State deputy of Rio Grande do Sul
- Incumbent
- Assumed office 1 February 2023

Councilwoman of Porto Alegre
- In office 1 January 2021 – 1 January 2023

Personal details
- Born: Laura Soares Sito Silveira 29 November 1991 (age 33) Porto Alegre, Rio Grande do Sul, Brazil
- Political party: PT
- Alma mater: Federal University of Rio Grande do Sul

= Laura Sito =

Brazilian politician (born 1991)

Laura Soares Sito Silveira, or simply Laura Sito (born 29 November 1991) is a Brazilian politician affiliated with the Workers’ Party (PT), being both the first Black woman and the youngest state deputy of the Rio Grande do Sul Legislative Assembly.

==Biography==

Sito is a journalist who graduated from the Federal University of Rio Grande do Sul (UFRGS). She began her political activism at age 13 with the Black rights movement through her sister Luanda Rejane Soares Sito, who participated in the movement for the implementation of racial quotas at UFRGS. While still in secondary school, she was the president of the Student Council of Colégio Estadual Júlio de Castilhos when she participated in and leaded protests with the Fora Yeda movement at her school. They sought the impeachment of the states then governor Yeda Crusius. During this time period, she became affiliated with the PT and became one of the leaders of national youth wing. She was the director of human rights at the National Union of Students (UNE), and as leader sought the implementation of the Quota Law in public universities. After leaving UNE, she became part of the National Directory of the PT.

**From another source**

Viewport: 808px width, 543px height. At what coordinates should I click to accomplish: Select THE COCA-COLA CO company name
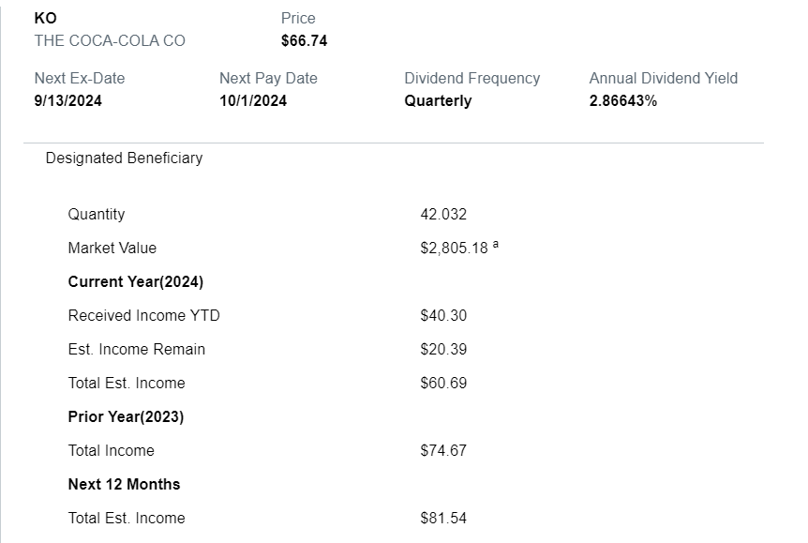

Sito was elected as the youngest councilor of the city of Porto Alegre in 2020, having been the first Black woman to preside over a session of city council. During her two years as councilwoman, as part of the opposition, she was able to sponsor and approve legislative proposals. She was most notable for the Food Acquisition Plan of Porto Alegre (PAA Municipal) - which was instituted in 2022 - as well as the law that instituted, in municipal schools, a municipal program of Confrontation and Prevention of Domestic and Familial Violence, and Violence Against Women.

=== State Deputy ===
During the 2022 state elections, Sito was elected state deputy to the Rio Grande do Sul legislative assembly with 36,705 votes.

She was elected the first Black president of the Citizenship and Human Rights Commission for 2023 and 2024. She came to national attention in March 2023 for intervening in workplaces with conditions analogous to slavery in the wineries of the Serra Gaúcha region, and weeks later, on rice farms in the municipality of Uruguaiana.